WHAT YOU HAVE TO DO
Can you rename "Screen dimensions" to "Display size" in the rows starting with the line containing "Open the chat" and going on through the line containing "Dismiss the Complete", then return only those lines with nothing else changed?

--

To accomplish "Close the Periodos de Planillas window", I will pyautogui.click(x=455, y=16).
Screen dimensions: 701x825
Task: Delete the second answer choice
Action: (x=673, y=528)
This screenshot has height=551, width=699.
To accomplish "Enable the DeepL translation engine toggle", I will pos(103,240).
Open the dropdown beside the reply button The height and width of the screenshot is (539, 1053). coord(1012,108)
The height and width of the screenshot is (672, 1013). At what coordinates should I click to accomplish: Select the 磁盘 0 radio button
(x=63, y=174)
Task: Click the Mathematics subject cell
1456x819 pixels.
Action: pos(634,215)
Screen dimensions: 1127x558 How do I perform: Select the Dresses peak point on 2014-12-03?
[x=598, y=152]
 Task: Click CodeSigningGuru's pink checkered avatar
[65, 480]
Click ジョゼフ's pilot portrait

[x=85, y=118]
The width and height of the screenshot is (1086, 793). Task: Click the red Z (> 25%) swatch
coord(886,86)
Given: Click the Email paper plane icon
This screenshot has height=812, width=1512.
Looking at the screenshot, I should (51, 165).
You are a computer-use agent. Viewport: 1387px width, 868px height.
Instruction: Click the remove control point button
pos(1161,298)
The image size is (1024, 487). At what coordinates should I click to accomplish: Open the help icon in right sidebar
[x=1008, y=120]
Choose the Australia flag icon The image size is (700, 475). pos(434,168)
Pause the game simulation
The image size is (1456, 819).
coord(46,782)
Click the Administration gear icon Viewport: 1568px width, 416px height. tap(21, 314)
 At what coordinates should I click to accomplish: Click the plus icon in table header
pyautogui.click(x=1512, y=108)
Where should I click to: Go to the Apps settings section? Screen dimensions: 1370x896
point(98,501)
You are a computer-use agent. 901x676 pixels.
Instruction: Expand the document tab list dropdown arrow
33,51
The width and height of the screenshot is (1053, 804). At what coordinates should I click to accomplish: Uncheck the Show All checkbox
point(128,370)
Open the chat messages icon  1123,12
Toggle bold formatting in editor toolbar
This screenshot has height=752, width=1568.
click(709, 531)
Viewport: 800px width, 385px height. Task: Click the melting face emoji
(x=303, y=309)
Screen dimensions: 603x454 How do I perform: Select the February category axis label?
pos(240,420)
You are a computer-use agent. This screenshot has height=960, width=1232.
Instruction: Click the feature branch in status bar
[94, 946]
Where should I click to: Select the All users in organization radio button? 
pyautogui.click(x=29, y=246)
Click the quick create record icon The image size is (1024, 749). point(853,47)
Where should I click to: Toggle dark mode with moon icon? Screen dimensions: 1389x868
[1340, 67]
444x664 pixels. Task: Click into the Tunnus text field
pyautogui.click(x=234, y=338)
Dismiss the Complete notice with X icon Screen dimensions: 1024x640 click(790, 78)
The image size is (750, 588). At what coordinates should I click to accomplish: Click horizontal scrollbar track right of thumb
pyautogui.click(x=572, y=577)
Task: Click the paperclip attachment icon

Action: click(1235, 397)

--

SOLUTION TO THIS TASK
Open the chat messages icon  1123,12
Toggle bold formatting in editor toolbar
This screenshot has height=752, width=1568.
click(709, 531)
Viewport: 800px width, 385px height. Task: Click the melting face emoji
(x=303, y=309)
Display size: 603x454 How do I perform: Select the February category axis label?
pos(240,420)
You are a computer-use agent. This screenshot has height=960, width=1232.
Instruction: Click the feature branch in status bar
[94, 946]
Where should I click to: Select the All users in organization radio button? 
pyautogui.click(x=29, y=246)
Click the quick create record icon The image size is (1024, 749). point(853,47)
Where should I click to: Toggle dark mode with moon icon? Display size: 1389x868
[1340, 67]
444x664 pixels. Task: Click into the Tunnus text field
pyautogui.click(x=234, y=338)
Dismiss the Complete notice with X icon Display size: 1024x640 click(790, 78)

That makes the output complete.